The main injury we see involving the DRUJ is the Galeazzi fracture which is a fracture of the distal one-third of the radius with disruption of the distal radioulnar joint. Variants of this condition can be quite difficult to recognize.

Image 2 shows a distal third radius fracture with obvious disruption of the distal radioulnar joint. These injuries require operative care. Campbell described this injury as a "fracture of necessity" after a review of the poor results obtained after treating this injury with casting alone. With disruption of the joint the radius shortens and there are poor results featuring wrist pain and the lack of forearm rotation. Hughston found 35/38 patients treated with a cast for this fracture had poor results. A number of papers in the literature suggest that rigid anatomic fixation provides a much higher success rate.
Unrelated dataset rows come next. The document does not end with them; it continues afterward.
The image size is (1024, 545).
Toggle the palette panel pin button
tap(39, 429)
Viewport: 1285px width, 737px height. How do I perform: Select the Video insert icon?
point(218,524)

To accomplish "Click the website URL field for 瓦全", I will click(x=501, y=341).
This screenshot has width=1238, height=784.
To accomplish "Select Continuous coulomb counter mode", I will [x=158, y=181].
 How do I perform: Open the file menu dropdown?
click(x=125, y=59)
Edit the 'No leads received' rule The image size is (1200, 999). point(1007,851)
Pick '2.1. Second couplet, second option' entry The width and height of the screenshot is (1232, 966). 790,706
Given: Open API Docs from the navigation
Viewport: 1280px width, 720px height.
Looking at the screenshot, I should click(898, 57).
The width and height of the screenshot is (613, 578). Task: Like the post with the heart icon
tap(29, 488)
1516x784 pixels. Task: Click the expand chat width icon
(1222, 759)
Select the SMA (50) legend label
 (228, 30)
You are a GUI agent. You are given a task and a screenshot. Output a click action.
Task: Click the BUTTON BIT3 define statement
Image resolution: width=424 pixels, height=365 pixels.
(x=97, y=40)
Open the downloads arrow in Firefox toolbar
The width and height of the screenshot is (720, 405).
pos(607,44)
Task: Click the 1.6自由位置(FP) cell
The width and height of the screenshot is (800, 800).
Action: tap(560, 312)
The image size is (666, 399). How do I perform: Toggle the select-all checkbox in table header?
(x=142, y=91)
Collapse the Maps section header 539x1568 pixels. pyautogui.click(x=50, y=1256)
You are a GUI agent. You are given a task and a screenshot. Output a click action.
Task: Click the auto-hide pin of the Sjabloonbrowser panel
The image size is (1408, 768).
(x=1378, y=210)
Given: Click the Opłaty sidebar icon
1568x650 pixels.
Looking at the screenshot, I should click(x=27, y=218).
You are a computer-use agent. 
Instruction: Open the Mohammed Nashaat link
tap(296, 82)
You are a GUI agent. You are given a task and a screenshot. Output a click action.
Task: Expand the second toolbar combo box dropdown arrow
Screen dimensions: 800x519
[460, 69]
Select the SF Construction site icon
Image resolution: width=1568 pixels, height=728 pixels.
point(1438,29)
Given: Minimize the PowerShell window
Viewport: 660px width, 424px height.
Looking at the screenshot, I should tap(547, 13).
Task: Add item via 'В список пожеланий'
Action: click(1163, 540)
I generally use the volar approach to the radius to fix these injuries. The posterior approach used to be more popular. The main advantages of the volar approach are that there is a flat surface upon which to place the plate - especially distally. There is less tendon irritation as the plate tends to be quite buried in the volar and more muscular aspect of the forearm. The posterior interosseous nerve is out of harm's way - especially with more proximal platings where there is a higher incidence of posterior interosseous nerve injury with the dorsal approach. A compression plate with a minimum of 6 holes is used to fix the radius.